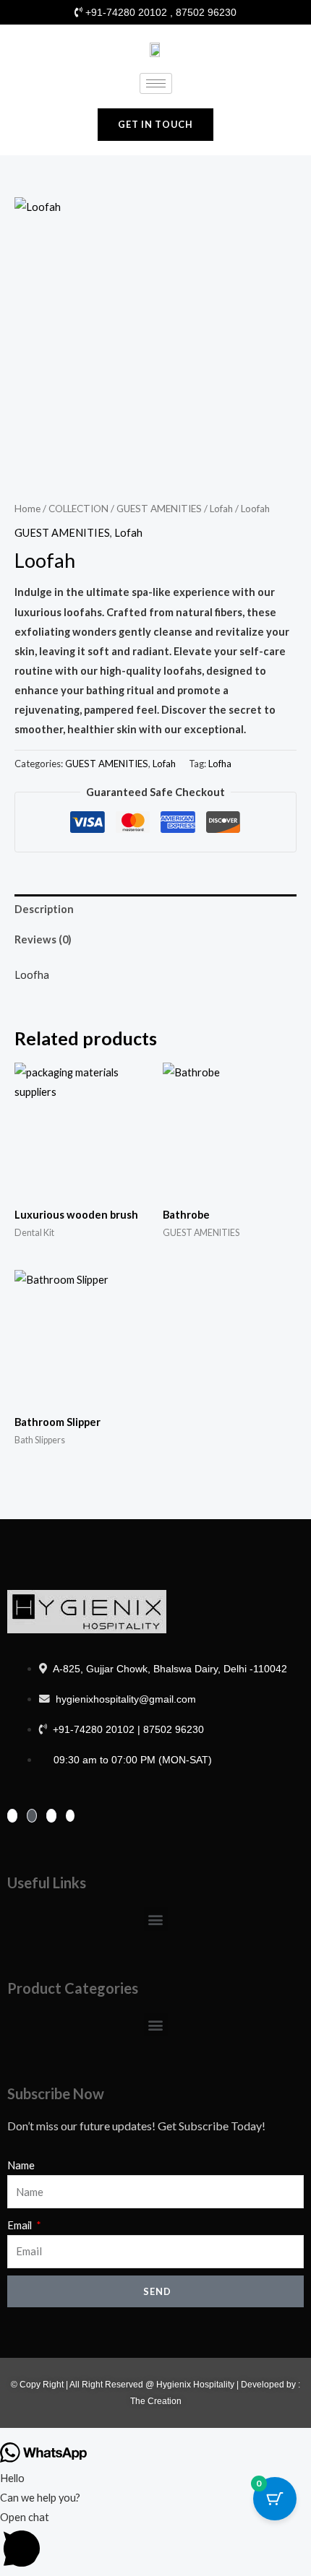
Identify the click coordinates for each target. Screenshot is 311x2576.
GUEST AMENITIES (159, 508)
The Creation (156, 2401)
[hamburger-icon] (156, 83)
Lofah (221, 508)
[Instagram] (32, 1816)
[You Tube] (70, 1816)
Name (21, 2165)
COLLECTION (78, 508)
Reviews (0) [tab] (43, 939)
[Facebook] (12, 1816)
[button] (156, 1919)
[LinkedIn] (51, 1816)
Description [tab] (44, 909)
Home (27, 508)
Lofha (219, 763)
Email (20, 2225)
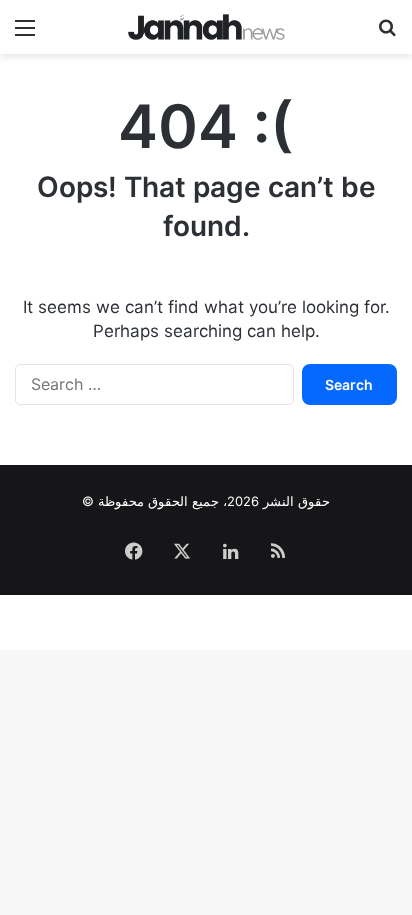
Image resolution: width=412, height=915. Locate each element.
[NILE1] (206, 27)
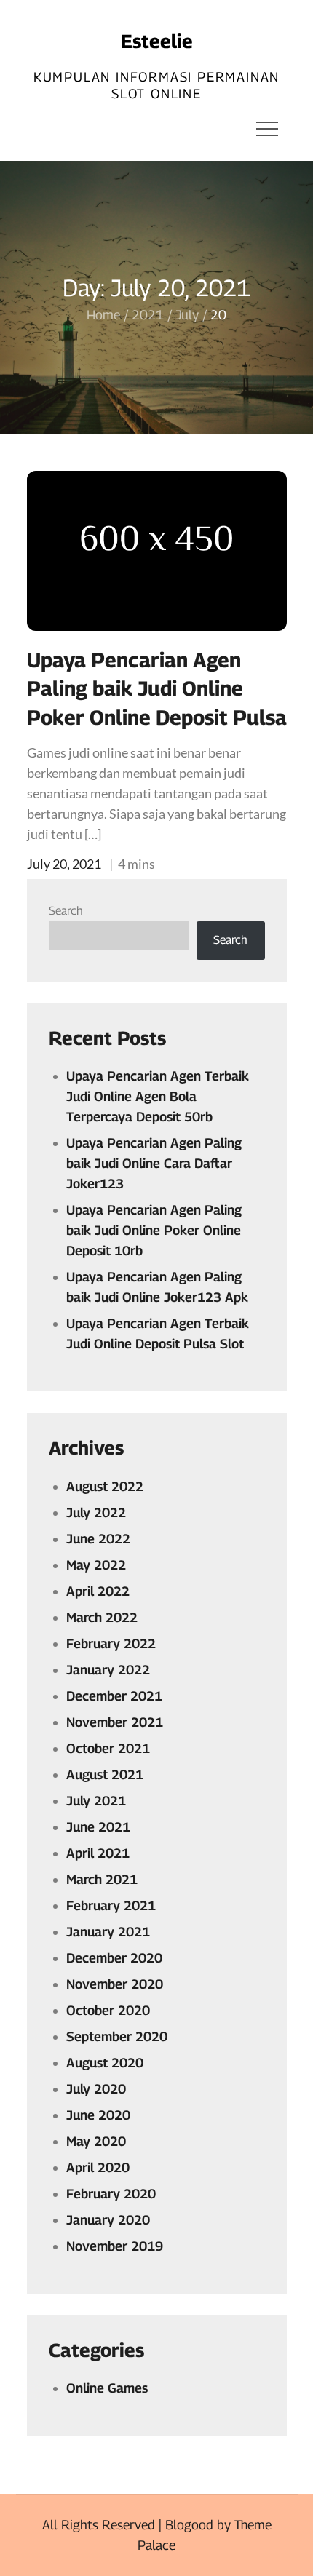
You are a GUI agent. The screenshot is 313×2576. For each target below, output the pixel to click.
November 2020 (114, 1984)
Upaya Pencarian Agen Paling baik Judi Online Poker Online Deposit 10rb (154, 1230)
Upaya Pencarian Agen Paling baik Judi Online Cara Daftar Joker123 (154, 1163)
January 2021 (108, 1931)
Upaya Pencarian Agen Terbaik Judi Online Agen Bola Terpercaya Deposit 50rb (157, 1096)
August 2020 (104, 2062)
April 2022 (98, 1591)
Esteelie (157, 41)
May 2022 (96, 1565)
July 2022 (96, 1512)
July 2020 (96, 2088)
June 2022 (98, 1538)
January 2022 (108, 1669)
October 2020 (108, 2010)
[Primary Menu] (267, 128)
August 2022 (104, 1486)
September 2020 (116, 2036)
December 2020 (114, 1957)
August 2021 (104, 1774)
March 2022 (102, 1617)
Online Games (107, 2388)
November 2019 (114, 2246)
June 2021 (98, 1826)
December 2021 (114, 1696)
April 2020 (98, 2167)
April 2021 (98, 1853)
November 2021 (114, 1722)
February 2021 (111, 1905)
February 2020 (111, 2193)
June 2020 (98, 2115)
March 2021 (102, 1879)
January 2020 (108, 2219)
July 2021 (96, 1800)
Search (66, 911)
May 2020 (96, 2141)
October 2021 (108, 1748)
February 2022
________________________
Action item: Please set down each line of the data above exactly as written, without the pictures.

Completed exercise:
Identify the click coordinates for each target. Screenshot is 311x2576.
GUEST AMENITIES (159, 508)
The Creation (156, 2401)
[hamburger-icon] (156, 83)
Lofah (221, 508)
[Instagram] (32, 1816)
[You Tube] (70, 1816)
Name (21, 2165)
COLLECTION (78, 508)
Reviews (0) [tab] (43, 939)
[Facebook] (12, 1816)
[button] (156, 1919)
[LinkedIn] (51, 1816)
Description [tab] (44, 909)
Home (27, 508)
Lofha (219, 763)
Email (20, 2225)
Image resolution: width=412, height=915. Locate each element.
[NILE1] (206, 27)
You are a GUI agent. The screenshot is 313×2576. For each target below, output the pixel to click.
November 2020 (114, 1984)
Upaya Pencarian Agen Paling baik Judi Online Poker Online Deposit 10rb (154, 1230)
Upaya Pencarian Agen Paling baik Judi Online Cara Daftar Joker123 (154, 1163)
January 2021 (108, 1931)
Upaya Pencarian Agen Terbaik Judi Online Agen Bola Terpercaya Deposit 50rb (157, 1096)
August 2020 (104, 2062)
April 2022 (98, 1591)
Esteelie (157, 41)
May 2022 (96, 1565)
July 2022 (96, 1512)
July 2020 (96, 2088)
June 2022 (98, 1538)
January 2022 (108, 1669)
October 2020 (108, 2010)
[Primary Menu] (267, 128)
August 2022 (104, 1486)
September 2020 (116, 2036)
December 2020 (114, 1957)
August 2021 (104, 1774)
March 2022 (102, 1617)
Online Games (107, 2388)
November 2019 (114, 2246)
June 2021 (98, 1826)
December 2021 (114, 1696)
April 2020 (98, 2167)
April 2021 (98, 1853)
November 2021 (114, 1722)
February 2021 (111, 1905)
February 2020 (111, 2193)
June 2020 (98, 2115)
March 2021 (102, 1879)
January 2020 (108, 2219)
July 2021 (96, 1800)
Search (66, 911)
May 2020 (96, 2141)
October 2021 (108, 1748)
February 2022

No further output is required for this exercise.